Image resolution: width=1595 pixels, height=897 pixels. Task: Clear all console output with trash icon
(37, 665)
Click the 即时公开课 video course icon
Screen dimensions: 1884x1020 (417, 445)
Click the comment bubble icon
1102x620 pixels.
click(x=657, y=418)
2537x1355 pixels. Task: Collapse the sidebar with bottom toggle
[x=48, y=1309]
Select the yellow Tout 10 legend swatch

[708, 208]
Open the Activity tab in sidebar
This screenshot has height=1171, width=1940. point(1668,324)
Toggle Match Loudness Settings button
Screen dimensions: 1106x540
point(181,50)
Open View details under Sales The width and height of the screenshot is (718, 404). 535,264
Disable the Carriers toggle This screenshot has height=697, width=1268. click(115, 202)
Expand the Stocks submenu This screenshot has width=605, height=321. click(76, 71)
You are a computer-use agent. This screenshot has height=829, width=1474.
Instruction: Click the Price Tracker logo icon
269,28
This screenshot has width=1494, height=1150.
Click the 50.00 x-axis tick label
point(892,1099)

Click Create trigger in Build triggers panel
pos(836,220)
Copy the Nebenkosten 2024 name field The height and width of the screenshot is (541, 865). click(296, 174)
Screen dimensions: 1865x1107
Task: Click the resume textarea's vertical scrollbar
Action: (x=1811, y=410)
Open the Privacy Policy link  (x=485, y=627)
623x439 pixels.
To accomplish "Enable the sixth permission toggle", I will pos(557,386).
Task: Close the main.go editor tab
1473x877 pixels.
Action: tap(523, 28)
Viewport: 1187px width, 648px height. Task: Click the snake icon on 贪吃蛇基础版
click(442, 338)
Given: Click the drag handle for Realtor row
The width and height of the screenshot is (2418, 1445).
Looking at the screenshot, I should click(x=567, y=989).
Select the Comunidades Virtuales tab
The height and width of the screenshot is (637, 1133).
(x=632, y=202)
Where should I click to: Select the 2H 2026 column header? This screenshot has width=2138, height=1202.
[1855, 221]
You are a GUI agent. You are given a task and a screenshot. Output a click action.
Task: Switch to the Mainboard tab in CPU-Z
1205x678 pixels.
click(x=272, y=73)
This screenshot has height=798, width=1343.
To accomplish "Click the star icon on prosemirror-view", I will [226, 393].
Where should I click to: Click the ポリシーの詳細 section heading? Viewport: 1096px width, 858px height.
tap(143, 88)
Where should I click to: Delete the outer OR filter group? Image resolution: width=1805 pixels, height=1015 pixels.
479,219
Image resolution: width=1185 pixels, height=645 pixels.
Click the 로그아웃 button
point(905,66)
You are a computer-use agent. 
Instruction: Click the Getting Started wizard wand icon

PROBLEM STATEMENT: In full and without alteration, return the listing above.

WRITTEN ANSWER:
Image resolution: width=1595 pixels, height=897 pixels. Task: Clear all console output with trash icon
(37, 665)
Click the 即时公开课 video course icon
Screen dimensions: 1884x1020 (417, 445)
Click the comment bubble icon
1102x620 pixels.
click(x=657, y=418)
2537x1355 pixels. Task: Collapse the sidebar with bottom toggle
[x=48, y=1309]
Select the yellow Tout 10 legend swatch

[708, 208]
Open the Activity tab in sidebar
This screenshot has height=1171, width=1940. point(1668,324)
Toggle Match Loudness Settings button
Screen dimensions: 1106x540
point(181,50)
Open View details under Sales The width and height of the screenshot is (718, 404). 535,264
Disable the Carriers toggle This screenshot has height=697, width=1268. click(115, 202)
Expand the Stocks submenu This screenshot has width=605, height=321. click(76, 71)
You are a computer-use agent. This screenshot has height=829, width=1474.
Instruction: Click the Price Tracker logo icon
269,28
This screenshot has width=1494, height=1150.
Click the 50.00 x-axis tick label
point(892,1099)

Click Create trigger in Build triggers panel
pos(836,220)
Copy the Nebenkosten 2024 name field The height and width of the screenshot is (541, 865). click(296, 174)
Screen dimensions: 1865x1107
Task: Click the resume textarea's vertical scrollbar
Action: (x=1811, y=410)
Open the Privacy Policy link  (x=485, y=627)
623x439 pixels.
To accomplish "Enable the sixth permission toggle", I will pos(557,386).
Task: Close the main.go editor tab
1473x877 pixels.
Action: tap(523, 28)
Viewport: 1187px width, 648px height. Task: Click the snake icon on 贪吃蛇基础版
click(442, 338)
Given: Click the drag handle for Realtor row
The width and height of the screenshot is (2418, 1445).
Looking at the screenshot, I should click(x=567, y=989).
Select the Comunidades Virtuales tab
The height and width of the screenshot is (637, 1133).
(x=632, y=202)
Where should I click to: Select the 2H 2026 column header? This screenshot has width=2138, height=1202.
[1855, 221]
You are a GUI agent. You are given a task and a screenshot. Output a click action.
Task: Switch to the Mainboard tab in CPU-Z
1205x678 pixels.
click(x=272, y=73)
This screenshot has height=798, width=1343.
To accomplish "Click the star icon on prosemirror-view", I will [226, 393].
Where should I click to: Click the ポリシーの詳細 section heading? Viewport: 1096px width, 858px height.
tap(143, 88)
Where should I click to: Delete the outer OR filter group? Image resolution: width=1805 pixels, height=1015 pixels.
479,219
Image resolution: width=1185 pixels, height=645 pixels.
Click the 로그아웃 button
point(905,66)
You are a computer-use agent. 
Instruction: Click the Getting Started wizard wand icon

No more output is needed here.